How to Make Your Own Mint Julep Masque without Plastic or Toxic Chemicals

Queen Helene mint julep masqueQueen Helene’s hugely popular mint julep masque is widely considered to be a safe product. I mean, it’s found in all the health food stores, so it must be okay, right? Or is it? And is there any actual mint in it?

I’ve had this same plastic tube of the stuff sitting in my bathroom cabinet for years and had pretty much forgotten about it until a few weeks ago when I noticed my face was getting dirty from all the work in the garden. (For those who don’t know, mud masks are used to suck out the oil and dirt clogging your pores and leave your face baby soft.) Following my resolution to use up the plastic-packaged stuff I already have before looking for alternatives, I dug out the Queen Helene and got ready to slather it on my face… until I read the ingredients.

Queen Helene mint julep masque ingredients

Not only does this “natural” product come packaged in plastic, but it contains enough questionable ingredients to rate a 5 on Environmental Working Group’s Skin Deep Database.
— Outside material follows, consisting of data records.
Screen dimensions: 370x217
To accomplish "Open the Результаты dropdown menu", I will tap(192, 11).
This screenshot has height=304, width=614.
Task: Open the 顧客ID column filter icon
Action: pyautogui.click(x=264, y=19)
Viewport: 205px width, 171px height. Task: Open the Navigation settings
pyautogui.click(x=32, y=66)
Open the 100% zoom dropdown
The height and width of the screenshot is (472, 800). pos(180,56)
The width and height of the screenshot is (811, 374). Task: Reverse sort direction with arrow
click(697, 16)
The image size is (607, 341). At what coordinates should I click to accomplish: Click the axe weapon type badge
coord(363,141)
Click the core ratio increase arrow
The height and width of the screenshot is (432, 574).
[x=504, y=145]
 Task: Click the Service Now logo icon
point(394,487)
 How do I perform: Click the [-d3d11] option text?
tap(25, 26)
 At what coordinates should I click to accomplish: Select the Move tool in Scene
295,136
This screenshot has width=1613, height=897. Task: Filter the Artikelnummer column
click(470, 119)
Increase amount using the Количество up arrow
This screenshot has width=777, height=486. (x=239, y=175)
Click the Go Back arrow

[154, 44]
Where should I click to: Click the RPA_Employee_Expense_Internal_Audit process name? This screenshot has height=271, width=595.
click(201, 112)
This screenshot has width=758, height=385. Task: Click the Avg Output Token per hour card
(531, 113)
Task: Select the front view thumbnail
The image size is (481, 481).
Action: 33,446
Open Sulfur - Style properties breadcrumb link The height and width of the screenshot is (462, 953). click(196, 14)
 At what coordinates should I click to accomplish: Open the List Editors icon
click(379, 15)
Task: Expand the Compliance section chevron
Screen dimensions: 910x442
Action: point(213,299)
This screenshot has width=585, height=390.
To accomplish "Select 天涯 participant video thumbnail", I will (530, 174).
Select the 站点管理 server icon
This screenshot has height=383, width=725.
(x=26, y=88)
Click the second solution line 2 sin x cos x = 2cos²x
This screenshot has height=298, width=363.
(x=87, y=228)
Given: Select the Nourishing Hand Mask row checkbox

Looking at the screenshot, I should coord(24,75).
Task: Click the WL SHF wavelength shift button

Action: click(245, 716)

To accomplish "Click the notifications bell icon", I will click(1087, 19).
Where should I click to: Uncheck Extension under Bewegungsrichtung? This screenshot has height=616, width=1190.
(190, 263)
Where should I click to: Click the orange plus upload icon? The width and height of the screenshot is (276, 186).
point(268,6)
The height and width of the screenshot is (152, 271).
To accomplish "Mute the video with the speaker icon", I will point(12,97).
Maybe I didn’t want to use this stuff up after all. I decided to see if I could make it myself, analyzing the ingredients to figure out which ones were actually therapeutic, which ones were unnecessary or even toxic, and which ones I could find without plastic packaging. I thought it would be a neat exercise to go through on this blog. So here we go:

1) Distilled Water. I’m fine with using plain tap water.

2) Kaolin and Bentonite. These are types of clay — the main ingredient in a clay mask. (Duh.) I found bentonite clay powder in bulk at Whole Foods Market and at various smaller health food and herb shops in my neighborhood and bought some in my own jar. I have not found kaolin or any other kind of clay around here in bulk, so I just used one kind.

bentonite clay

3) Glycerin. Glycerin is an emollient and humectant. It’s valuable in a mask because it softens and helps attract moisture to the skin. Glycerin is a component of various fats and can be produced as a byproduct of saponification, i.e. soap-making. As such, it can have either animal or plant origins. What’s more, glycerin can also be synthesized from fossil sources. If you want to avoid animal or petroleum-derived glycerin, you have to make sure the label specifies “vegetable glycerin.” Queen Helene’s label says there are no animal ingredients, but it doesn’t indicate whether the glycerin is from plant or fossil sources.  I found pure vegetable glycerin in a glass bottle at Lhasa Karnak Herb Company down the street from me in Berkeley. The bottle does have a tiny plastic cap.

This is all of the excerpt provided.